Nor does it seem much more hopeful when written out thus:

x=P - (y + z)
y=P - (x + z)
z=P - (x + y)

[1107] “The theory of economic equilibrium is quite distinct from the theory of final utility, although the public are apt to confuse them and to think that they are both the same.” (Vilfredo Pareto, L’Economie pure, 1902.)

[1108] The name varies a little with different authors and in different countries. “The final degree of utility” is the term used by Jevons, “marginal utility” by the Americans, “the intensity of the last satisfied want” by Walras. Walras also speaks of it as “scarcity,” using the term in a purely subjective fashion to denote insufficiency for present need. This very plethora of terms suggests a certain haziness of conception. The term “marginal” seems clearer than the term “final,” although in some cases it may be impossible to oust the latter.

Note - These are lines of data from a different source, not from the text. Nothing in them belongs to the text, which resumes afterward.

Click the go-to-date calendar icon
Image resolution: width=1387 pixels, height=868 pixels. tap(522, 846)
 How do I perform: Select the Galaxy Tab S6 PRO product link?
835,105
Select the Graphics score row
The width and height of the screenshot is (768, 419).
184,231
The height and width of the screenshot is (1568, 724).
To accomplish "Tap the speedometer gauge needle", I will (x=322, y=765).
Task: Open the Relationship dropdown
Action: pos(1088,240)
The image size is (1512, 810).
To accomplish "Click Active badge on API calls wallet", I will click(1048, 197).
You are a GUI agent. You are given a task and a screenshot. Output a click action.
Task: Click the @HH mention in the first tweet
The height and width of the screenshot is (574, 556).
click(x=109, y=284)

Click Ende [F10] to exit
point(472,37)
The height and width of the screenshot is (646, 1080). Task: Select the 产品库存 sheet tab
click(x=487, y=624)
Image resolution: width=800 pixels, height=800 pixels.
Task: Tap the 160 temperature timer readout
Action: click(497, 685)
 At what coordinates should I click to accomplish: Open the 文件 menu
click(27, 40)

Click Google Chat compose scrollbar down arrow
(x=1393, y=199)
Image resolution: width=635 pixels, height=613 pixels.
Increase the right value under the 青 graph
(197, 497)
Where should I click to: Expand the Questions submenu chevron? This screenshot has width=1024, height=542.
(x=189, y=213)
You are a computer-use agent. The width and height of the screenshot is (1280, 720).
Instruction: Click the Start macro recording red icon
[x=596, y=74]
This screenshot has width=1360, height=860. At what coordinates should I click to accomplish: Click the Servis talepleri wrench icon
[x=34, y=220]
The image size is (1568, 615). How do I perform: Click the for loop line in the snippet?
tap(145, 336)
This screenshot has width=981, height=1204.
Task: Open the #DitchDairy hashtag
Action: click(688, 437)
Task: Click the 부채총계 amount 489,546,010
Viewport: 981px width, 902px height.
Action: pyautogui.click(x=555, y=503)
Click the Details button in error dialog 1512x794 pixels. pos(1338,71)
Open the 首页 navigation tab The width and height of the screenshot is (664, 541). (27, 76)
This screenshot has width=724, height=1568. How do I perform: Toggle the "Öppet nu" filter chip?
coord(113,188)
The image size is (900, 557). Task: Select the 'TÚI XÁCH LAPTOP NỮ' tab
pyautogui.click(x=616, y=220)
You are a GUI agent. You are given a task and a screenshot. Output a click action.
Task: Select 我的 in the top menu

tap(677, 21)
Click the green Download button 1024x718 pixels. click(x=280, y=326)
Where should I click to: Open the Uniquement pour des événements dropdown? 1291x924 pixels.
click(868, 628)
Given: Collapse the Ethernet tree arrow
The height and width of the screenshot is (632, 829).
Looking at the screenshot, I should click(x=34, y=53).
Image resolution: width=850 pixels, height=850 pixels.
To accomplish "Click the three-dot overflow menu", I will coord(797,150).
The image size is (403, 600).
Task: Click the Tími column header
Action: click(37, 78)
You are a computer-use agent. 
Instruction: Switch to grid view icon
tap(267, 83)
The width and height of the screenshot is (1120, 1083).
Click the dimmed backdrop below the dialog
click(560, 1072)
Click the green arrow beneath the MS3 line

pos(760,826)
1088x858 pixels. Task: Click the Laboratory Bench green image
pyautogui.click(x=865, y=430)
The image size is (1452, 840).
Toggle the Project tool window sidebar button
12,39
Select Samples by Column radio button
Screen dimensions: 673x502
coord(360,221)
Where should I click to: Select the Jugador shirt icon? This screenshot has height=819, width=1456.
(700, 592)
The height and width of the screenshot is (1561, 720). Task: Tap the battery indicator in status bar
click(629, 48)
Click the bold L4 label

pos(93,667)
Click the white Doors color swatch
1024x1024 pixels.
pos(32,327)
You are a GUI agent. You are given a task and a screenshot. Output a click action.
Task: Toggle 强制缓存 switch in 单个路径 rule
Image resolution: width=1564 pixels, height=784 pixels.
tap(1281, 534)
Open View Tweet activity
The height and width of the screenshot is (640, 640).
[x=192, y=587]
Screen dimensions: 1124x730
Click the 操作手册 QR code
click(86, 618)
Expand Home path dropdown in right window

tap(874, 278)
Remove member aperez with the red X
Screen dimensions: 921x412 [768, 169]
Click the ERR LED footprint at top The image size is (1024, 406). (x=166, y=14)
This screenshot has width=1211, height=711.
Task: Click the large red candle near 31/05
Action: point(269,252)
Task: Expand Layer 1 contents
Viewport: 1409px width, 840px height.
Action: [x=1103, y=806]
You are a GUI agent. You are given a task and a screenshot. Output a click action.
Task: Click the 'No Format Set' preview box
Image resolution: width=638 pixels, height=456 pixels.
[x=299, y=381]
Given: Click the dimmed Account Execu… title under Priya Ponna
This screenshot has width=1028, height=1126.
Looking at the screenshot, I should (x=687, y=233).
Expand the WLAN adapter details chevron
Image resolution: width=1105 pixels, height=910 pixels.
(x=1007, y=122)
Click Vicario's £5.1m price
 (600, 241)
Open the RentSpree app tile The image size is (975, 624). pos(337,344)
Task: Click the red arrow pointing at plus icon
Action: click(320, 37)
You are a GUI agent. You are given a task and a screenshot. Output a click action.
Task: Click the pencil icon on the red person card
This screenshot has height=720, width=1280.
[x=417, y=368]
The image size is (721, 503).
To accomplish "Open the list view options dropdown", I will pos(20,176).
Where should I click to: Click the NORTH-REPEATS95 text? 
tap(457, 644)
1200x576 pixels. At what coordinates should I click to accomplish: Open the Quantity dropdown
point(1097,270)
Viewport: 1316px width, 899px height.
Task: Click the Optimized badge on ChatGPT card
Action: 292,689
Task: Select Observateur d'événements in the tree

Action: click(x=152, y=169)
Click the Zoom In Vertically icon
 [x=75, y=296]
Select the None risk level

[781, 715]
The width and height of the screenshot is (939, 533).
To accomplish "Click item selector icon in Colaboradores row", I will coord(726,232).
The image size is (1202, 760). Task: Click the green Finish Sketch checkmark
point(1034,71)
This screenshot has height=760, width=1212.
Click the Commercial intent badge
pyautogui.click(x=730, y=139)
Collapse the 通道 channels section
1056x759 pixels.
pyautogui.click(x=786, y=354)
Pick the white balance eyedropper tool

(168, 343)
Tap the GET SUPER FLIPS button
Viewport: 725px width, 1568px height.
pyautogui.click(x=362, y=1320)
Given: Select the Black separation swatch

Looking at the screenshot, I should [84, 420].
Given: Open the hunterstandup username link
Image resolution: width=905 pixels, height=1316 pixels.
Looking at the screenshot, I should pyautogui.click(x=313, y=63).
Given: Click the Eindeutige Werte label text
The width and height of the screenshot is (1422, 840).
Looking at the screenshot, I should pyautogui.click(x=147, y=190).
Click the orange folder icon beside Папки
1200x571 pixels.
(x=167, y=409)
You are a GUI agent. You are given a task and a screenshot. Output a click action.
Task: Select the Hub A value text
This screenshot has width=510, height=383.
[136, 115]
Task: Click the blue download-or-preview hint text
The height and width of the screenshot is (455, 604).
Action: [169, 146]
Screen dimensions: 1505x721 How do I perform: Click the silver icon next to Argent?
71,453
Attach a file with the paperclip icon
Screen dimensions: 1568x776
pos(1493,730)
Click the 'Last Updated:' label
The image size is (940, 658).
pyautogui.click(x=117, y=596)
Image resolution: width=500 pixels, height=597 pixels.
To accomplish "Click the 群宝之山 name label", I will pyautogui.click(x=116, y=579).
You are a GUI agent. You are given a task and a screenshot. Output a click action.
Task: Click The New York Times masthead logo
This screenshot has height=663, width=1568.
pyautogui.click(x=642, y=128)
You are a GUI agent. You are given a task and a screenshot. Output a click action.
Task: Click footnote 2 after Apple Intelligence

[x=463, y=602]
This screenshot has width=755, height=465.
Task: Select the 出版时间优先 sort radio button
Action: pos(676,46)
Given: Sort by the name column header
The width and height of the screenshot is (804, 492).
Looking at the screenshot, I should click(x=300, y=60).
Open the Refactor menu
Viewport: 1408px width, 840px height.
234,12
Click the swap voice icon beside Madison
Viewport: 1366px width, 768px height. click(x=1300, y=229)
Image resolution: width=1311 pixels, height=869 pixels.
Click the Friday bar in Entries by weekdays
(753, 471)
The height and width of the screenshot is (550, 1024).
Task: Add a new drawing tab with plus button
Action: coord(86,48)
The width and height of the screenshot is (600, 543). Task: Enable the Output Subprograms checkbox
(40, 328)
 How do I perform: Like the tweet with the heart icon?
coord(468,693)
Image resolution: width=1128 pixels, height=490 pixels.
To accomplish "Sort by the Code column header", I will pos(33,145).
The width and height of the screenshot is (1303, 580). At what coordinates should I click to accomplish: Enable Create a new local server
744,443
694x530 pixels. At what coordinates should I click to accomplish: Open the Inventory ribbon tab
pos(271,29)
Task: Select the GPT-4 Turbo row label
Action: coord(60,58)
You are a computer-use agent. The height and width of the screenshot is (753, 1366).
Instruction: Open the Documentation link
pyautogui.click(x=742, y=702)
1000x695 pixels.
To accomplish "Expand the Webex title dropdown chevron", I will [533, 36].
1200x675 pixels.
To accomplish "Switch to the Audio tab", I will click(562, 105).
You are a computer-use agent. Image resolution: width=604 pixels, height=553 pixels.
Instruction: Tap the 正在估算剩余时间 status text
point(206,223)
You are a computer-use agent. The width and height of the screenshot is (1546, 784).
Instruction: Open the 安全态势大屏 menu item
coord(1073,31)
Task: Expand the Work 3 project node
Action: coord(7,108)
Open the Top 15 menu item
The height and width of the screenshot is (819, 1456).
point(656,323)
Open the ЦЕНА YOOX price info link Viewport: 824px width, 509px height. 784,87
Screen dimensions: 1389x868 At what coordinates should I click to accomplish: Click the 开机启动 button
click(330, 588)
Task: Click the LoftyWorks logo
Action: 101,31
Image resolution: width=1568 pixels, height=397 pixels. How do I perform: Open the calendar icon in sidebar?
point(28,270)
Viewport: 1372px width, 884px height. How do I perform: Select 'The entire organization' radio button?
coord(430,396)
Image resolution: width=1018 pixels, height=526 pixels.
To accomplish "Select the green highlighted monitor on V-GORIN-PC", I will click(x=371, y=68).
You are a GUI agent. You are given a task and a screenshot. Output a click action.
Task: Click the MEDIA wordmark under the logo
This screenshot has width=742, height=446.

It appears that the first suggestion of final utility in the sense in which it is employed by the Psychological school is due to a French engineer of the name of Dupuit. He threw out the suggestion in two memoirs entitled La Mesure de l’Utilité des Travaux publics (1844) and L’Utilité des Voies de Communication (1849), both of which were published in the Annales des Ponts et Chaussées, although their real importance was not realised until a long time afterwards. Gossen also, whose book is referred to on p. 529, was one of the earliest to discover it.

In its present form it was first expounded by Stanley Jevons in his Theory of Political Economy, and by Karl Menger in his Grundsätze der Volkswirtschaftlehre (1871). Walras’s conception of scarcity, which is just a parallel idea, was made public about the same time (1874). Finally Clark, the American economist, in his Philosophy of Value, which is of a somewhat later date (1881), seems to have arrived at a similar conclusion by an entirely different method—a remarkable example of simultaneous discoveries, which are by no means rare in the history of thought.

Despite its cosmopolitan origin, the school is generally spoken of as the Austrian school, because its most eminent representatives have for the most part been Austrians. Among these we may mention Karl Menger, already referred to, Professor Sax (Das Wesen und die Aufgabe der Nationalökonomie, 1884), Wieser (Der natürliche Werth, 1889), and of course Böhm-Bawerk (author of Grundzüge der Theorie des wirtschaftlichen Güterwerths, in Jahrbücher für Nationalökonomie, 1886, and the well-known book on capital and interest).